Giter Club home page Giter Club logo

twitterscraper's Introduction

Synopsis

A simple script to scrape for Tweets using the Python package requests to retrieve the content and Beautifullsoup4 to parse the retrieved content.

1. Motivation

Twitter has provided REST API's which can be used by developers to access and read Twitter data. They have also provided a Streaming API which can be used to access Twitter Data in real-time.

Most of the software written to access Twitter data provide a library which functions as a wrapper around Twitters Search and Streaming API's and therefore are limited by the limitations of the API's.

With Twitter's Search API you can only sent 180 Requests every 15 minutes. With a maximum number of 100 tweets per Request this means you can mine for 4 x 180 x 100 = 72.000 tweets per hour. By using TwitterScraper you are not limited by this number but by your internet speed/bandwith and the number of instances of TwitterScraper you are willing to start.

One of the bigger disadvantages of the Search API is that you can only access Tweets written in the past 7 days. This is a major bottleneck for anyone looking for older past data to make a model from. With TwitterScraper there is no such limitation.
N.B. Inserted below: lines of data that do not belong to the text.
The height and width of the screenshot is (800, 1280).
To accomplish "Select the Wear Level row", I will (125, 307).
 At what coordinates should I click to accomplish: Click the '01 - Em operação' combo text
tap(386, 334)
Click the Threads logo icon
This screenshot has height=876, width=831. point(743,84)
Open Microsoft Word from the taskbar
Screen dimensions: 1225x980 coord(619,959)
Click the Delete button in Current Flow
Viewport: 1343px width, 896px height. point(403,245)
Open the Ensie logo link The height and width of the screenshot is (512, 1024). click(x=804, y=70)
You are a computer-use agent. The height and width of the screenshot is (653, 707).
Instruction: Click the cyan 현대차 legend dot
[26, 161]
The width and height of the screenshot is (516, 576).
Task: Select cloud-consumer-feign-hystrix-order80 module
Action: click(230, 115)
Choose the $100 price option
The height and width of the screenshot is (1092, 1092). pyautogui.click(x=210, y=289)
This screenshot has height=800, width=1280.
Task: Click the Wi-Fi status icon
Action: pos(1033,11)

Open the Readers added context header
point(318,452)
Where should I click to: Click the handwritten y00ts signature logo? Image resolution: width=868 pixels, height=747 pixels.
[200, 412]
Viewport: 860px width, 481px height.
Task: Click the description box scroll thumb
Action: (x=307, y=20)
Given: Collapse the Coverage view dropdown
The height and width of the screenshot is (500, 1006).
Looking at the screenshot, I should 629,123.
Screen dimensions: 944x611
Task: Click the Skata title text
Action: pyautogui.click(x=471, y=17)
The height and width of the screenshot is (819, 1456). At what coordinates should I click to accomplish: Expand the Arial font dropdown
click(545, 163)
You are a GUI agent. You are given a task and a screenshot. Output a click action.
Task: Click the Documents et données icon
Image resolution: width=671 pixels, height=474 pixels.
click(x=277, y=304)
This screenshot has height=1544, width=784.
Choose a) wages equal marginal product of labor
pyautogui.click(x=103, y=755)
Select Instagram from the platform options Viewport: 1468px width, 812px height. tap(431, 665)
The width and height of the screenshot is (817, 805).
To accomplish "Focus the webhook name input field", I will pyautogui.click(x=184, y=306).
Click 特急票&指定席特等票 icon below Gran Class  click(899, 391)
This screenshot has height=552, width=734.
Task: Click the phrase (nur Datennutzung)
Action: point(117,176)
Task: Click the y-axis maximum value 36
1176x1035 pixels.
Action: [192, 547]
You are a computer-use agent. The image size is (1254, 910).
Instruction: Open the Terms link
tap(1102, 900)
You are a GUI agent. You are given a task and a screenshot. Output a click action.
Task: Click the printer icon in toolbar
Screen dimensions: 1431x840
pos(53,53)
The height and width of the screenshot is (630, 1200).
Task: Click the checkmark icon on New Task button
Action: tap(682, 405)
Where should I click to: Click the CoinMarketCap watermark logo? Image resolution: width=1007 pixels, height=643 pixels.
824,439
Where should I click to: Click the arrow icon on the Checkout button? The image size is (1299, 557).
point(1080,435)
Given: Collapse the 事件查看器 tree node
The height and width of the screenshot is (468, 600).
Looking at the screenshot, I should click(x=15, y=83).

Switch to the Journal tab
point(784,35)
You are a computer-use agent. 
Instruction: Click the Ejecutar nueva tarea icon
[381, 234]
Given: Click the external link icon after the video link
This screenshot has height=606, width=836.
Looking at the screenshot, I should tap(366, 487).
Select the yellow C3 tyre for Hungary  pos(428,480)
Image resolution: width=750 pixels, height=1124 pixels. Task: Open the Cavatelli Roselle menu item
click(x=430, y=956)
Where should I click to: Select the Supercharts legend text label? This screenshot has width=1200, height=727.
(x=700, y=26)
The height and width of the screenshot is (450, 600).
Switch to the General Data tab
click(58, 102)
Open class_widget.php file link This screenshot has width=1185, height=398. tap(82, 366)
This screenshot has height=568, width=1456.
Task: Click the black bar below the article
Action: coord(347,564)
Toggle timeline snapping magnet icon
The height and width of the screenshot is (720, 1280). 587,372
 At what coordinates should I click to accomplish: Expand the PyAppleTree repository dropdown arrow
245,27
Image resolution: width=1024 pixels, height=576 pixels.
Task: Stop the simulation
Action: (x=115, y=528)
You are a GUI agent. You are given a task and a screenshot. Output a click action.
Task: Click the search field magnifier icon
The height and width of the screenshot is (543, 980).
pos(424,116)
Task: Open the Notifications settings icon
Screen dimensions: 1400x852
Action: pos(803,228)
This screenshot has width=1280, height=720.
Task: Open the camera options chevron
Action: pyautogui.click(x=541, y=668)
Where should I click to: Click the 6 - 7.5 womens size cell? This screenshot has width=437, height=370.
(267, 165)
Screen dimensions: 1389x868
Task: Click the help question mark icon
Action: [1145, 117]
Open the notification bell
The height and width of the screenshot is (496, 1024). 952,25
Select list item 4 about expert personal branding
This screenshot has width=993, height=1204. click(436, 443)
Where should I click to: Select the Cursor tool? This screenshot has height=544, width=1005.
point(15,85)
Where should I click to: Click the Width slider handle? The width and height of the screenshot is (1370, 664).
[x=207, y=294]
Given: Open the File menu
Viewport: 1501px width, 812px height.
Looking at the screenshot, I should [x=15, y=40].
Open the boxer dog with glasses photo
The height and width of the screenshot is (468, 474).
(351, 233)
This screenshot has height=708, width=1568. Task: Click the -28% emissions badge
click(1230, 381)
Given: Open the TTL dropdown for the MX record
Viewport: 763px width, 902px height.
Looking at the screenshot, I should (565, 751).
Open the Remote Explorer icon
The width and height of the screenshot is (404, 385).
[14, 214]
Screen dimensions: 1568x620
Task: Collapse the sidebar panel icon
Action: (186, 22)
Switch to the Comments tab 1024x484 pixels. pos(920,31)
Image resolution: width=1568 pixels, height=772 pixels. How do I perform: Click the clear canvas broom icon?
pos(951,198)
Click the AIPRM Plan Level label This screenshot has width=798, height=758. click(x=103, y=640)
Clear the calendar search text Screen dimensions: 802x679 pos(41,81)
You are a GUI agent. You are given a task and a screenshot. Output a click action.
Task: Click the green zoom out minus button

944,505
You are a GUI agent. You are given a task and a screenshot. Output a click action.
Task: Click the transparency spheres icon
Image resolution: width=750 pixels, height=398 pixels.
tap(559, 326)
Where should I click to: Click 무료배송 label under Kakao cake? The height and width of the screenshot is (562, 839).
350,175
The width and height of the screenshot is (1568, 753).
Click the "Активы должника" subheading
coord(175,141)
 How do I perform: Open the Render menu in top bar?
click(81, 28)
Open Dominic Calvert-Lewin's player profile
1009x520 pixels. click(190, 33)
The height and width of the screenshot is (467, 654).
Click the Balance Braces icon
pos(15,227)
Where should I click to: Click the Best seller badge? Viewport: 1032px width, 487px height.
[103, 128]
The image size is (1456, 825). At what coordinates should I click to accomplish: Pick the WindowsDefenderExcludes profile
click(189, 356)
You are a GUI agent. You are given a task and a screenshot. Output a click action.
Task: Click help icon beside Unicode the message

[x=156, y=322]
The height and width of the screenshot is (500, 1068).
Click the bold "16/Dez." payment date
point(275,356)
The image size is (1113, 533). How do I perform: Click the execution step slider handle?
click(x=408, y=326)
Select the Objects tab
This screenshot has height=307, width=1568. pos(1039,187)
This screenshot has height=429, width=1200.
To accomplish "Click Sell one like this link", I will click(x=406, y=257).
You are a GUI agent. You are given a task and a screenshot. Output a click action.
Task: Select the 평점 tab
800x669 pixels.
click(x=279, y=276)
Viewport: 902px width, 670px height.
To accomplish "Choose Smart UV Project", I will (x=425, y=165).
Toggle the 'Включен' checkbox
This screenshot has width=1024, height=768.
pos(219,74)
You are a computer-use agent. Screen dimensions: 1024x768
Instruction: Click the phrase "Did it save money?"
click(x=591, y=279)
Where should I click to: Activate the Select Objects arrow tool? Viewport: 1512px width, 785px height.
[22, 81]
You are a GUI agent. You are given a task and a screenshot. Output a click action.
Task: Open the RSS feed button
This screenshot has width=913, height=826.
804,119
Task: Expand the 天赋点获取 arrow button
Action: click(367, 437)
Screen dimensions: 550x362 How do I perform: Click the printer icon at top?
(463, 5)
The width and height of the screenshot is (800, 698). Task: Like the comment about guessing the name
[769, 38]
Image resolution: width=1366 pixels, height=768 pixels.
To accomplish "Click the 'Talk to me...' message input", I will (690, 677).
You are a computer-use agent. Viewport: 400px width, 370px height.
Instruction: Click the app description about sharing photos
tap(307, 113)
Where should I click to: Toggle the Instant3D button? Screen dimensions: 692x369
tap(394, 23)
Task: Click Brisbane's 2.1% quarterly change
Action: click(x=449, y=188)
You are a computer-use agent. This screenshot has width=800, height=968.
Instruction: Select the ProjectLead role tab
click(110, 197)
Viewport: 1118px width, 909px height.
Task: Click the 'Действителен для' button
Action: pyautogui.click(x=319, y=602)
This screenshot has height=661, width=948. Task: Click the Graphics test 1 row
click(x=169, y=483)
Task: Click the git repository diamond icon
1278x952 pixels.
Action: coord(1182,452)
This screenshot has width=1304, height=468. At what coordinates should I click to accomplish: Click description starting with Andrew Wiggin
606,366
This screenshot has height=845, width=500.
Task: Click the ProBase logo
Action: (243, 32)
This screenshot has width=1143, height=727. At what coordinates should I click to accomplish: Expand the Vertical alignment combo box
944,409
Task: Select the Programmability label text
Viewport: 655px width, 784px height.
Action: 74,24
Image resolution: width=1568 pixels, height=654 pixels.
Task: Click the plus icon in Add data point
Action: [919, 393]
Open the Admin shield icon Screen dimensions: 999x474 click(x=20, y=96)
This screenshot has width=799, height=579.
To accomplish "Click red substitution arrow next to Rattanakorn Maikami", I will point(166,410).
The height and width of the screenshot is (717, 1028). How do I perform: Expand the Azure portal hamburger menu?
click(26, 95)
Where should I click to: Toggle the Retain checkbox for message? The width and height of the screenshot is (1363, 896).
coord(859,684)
Per Tweet it scrapes the following information:

  • Username and Full Name
  • Tweet-id
  • Tweet text
  • Tweet timestamp
  • No. of likes
  • No. of replies
  • No. of retweets

2. Installation and Usage

To install twitterscraper:

(sudo) pip install twitterscraper

or you can clone the repository and in the folder containing setup.py

python setup.py install

2.2 The CLI

You can use the command line application to get your tweets stored to JSON right away:

twitterscraper Trump --limit 100 --output=tweets.json

twitterscraper Trump -l 100 -o tweets.json

Omit the limit to retrieve all tweets. You can at any time abort the scraping by pressing Ctrl+C, the scraped tweets will be stored safely in your JSON file.

2.3 Composing advanced queries

You can use any advanced query twitter supports. Simply compile your query at https://twitter.com/search-advanced. After you compose your advanced search, copy the part of the URL between q= and the first subsequent &.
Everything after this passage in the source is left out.